- _To be done_: Can you render the lines below as a numbered list, leaving out any blank ones?

--------------------------------

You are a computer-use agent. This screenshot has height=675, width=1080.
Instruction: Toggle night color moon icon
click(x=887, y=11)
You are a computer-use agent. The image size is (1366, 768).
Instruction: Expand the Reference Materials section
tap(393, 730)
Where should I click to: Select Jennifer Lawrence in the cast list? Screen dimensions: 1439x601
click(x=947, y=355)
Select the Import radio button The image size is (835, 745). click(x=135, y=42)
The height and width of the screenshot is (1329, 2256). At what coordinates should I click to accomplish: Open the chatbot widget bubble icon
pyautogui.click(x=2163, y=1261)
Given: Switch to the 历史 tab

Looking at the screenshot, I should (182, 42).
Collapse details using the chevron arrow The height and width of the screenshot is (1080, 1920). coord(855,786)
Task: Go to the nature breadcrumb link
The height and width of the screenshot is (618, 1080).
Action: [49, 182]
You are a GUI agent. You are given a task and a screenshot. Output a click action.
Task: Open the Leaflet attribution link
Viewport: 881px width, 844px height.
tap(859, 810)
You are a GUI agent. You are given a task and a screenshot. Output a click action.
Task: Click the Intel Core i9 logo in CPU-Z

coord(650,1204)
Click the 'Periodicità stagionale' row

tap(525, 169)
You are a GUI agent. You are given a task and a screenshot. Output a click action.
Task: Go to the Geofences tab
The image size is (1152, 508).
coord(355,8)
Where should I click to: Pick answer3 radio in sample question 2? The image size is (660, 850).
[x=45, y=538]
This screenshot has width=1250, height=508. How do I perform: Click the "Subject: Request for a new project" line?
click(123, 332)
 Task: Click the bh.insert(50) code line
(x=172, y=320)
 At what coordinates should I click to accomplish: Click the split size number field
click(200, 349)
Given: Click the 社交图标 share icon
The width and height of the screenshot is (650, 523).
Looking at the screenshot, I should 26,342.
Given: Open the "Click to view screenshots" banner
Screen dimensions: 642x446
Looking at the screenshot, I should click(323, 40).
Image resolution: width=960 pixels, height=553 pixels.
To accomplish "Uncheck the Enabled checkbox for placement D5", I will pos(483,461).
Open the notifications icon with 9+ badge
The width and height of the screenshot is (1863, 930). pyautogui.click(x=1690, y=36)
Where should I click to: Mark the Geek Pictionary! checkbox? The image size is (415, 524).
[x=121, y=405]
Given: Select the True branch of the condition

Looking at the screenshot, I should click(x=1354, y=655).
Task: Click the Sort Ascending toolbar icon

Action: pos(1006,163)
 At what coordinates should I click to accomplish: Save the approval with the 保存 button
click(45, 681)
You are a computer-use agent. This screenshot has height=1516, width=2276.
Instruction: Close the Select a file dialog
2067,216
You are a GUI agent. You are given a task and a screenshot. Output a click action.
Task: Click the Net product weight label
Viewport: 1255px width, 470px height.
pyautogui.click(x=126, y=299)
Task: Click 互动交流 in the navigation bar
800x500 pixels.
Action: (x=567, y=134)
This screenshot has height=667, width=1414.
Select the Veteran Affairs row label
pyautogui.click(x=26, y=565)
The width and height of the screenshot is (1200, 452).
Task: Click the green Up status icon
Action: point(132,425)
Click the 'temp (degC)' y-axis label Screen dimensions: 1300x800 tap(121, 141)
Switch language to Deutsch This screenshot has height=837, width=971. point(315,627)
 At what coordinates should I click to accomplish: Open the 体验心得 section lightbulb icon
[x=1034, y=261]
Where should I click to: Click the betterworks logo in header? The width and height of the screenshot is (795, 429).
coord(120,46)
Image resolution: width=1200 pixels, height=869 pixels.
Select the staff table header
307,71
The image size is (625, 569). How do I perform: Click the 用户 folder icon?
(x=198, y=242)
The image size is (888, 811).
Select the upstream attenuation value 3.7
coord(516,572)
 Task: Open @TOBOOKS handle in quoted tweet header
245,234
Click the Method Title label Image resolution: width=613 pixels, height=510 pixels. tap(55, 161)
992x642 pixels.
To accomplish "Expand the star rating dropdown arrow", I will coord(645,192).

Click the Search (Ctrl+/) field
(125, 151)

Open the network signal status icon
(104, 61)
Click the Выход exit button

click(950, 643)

--------------------------------

- _Task solution_:
1. You are a computer-use agent. This screenshot has height=675, width=1080.
2. Instruction: Toggle night color moon icon
3. click(x=887, y=11)
4. You are a computer-use agent. The image size is (1366, 768).
5. Instruction: Expand the Reference Materials section
6. tap(393, 730)
7. Where should I click to: Select Jennifer Lawrence in the cast list? Screen dimensions: 1439x601
8. click(x=947, y=355)
9. Select the Import radio button The image size is (835, 745). click(x=135, y=42)
10. The height and width of the screenshot is (1329, 2256). At what coordinates should I click to accomplish: Open the chatbot widget bubble icon
11. pyautogui.click(x=2163, y=1261)
12. Given: Switch to the 历史 tab
13. Looking at the screenshot, I should (182, 42).
14. Collapse details using the chevron arrow The height and width of the screenshot is (1080, 1920). coord(855,786)
15. Task: Go to the nature breadcrumb link
16. The height and width of the screenshot is (618, 1080).
17. Action: [49, 182]
18. You are a GUI agent. You are given a task and a screenshot. Output a click action.
19. Task: Open the Leaflet attribution link
20. Viewport: 881px width, 844px height.
21. tap(859, 810)
22. You are a GUI agent. You are given a task and a screenshot. Output a click action.
23. Task: Click the Intel Core i9 logo in CPU-Z
24. coord(650,1204)
25. Click the 'Periodicità stagionale' row
26. tap(525, 169)
27. You are a GUI agent. You are given a task and a screenshot. Output a click action.
28. Task: Go to the Geofences tab
29. The image size is (1152, 508).
30. coord(355,8)
31. Where should I click to: Pick answer3 radio in sample question 2? The image size is (660, 850).
32. [x=45, y=538]
33. This screenshot has width=1250, height=508. How do I perform: Click the "Subject: Request for a new project" line?
34. click(123, 332)
35.  Task: Click the bh.insert(50) code line
36. (x=172, y=320)
37.  At what coordinates should I click to accomplish: Click the split size number field
38. click(200, 349)
39. Given: Click the 社交图标 share icon
40. The width and height of the screenshot is (650, 523).
41. Looking at the screenshot, I should 26,342.
42. Given: Open the "Click to view screenshots" banner
43. Screen dimensions: 642x446
44. Looking at the screenshot, I should click(323, 40).
45. Image resolution: width=960 pixels, height=553 pixels.
46. To accomplish "Uncheck the Enabled checkbox for placement D5", I will pos(483,461).
47. Open the notifications icon with 9+ badge
48. The width and height of the screenshot is (1863, 930). pyautogui.click(x=1690, y=36)
49. Where should I click to: Mark the Geek Pictionary! checkbox? The image size is (415, 524).
50. [x=121, y=405]
51. Given: Select the True branch of the condition
52. Looking at the screenshot, I should click(x=1354, y=655).
53. Task: Click the Sort Ascending toolbar icon
54. Action: pos(1006,163)
55.  At what coordinates should I click to accomplish: Save the approval with the 保存 button
56. click(45, 681)
57. You are a computer-use agent. This screenshot has height=1516, width=2276.
58. Instruction: Close the Select a file dialog
59. 2067,216
60. You are a GUI agent. You are given a task and a screenshot. Output a click action.
61. Task: Click the Net product weight label
62. Viewport: 1255px width, 470px height.
63. pyautogui.click(x=126, y=299)
64. Task: Click 互动交流 in the navigation bar
65. 800x500 pixels.
66. Action: (x=567, y=134)
67. This screenshot has height=667, width=1414.
68. Select the Veteran Affairs row label
69. pyautogui.click(x=26, y=565)
70. The width and height of the screenshot is (1200, 452).
71. Task: Click the green Up status icon
72. Action: point(132,425)
73. Click the 'temp (degC)' y-axis label Screen dimensions: 1300x800 tap(121, 141)
74. Switch language to Deutsch This screenshot has height=837, width=971. point(315,627)
75.  At what coordinates should I click to accomplish: Open the 体验心得 section lightbulb icon
76. [x=1034, y=261]
77. Where should I click to: Click the betterworks logo in header? The width and height of the screenshot is (795, 429).
78. coord(120,46)
79. Image resolution: width=1200 pixels, height=869 pixels.
80. Select the staff table header
81. 307,71
82. The image size is (625, 569). How do I perform: Click the 用户 folder icon?
83. (x=198, y=242)
84. The image size is (888, 811).
85. Select the upstream attenuation value 3.7
86. coord(516,572)
87.  Task: Open @TOBOOKS handle in quoted tweet header
88. 245,234
89. Click the Method Title label Image resolution: width=613 pixels, height=510 pixels. tap(55, 161)
90. 992x642 pixels.
91. To accomplish "Expand the star rating dropdown arrow", I will coord(645,192).
92. Click the Search (Ctrl+/) field
93. (125, 151)
94. Open the network signal status icon
95. (104, 61)
96. Click the Выход exit button
97. click(950, 643)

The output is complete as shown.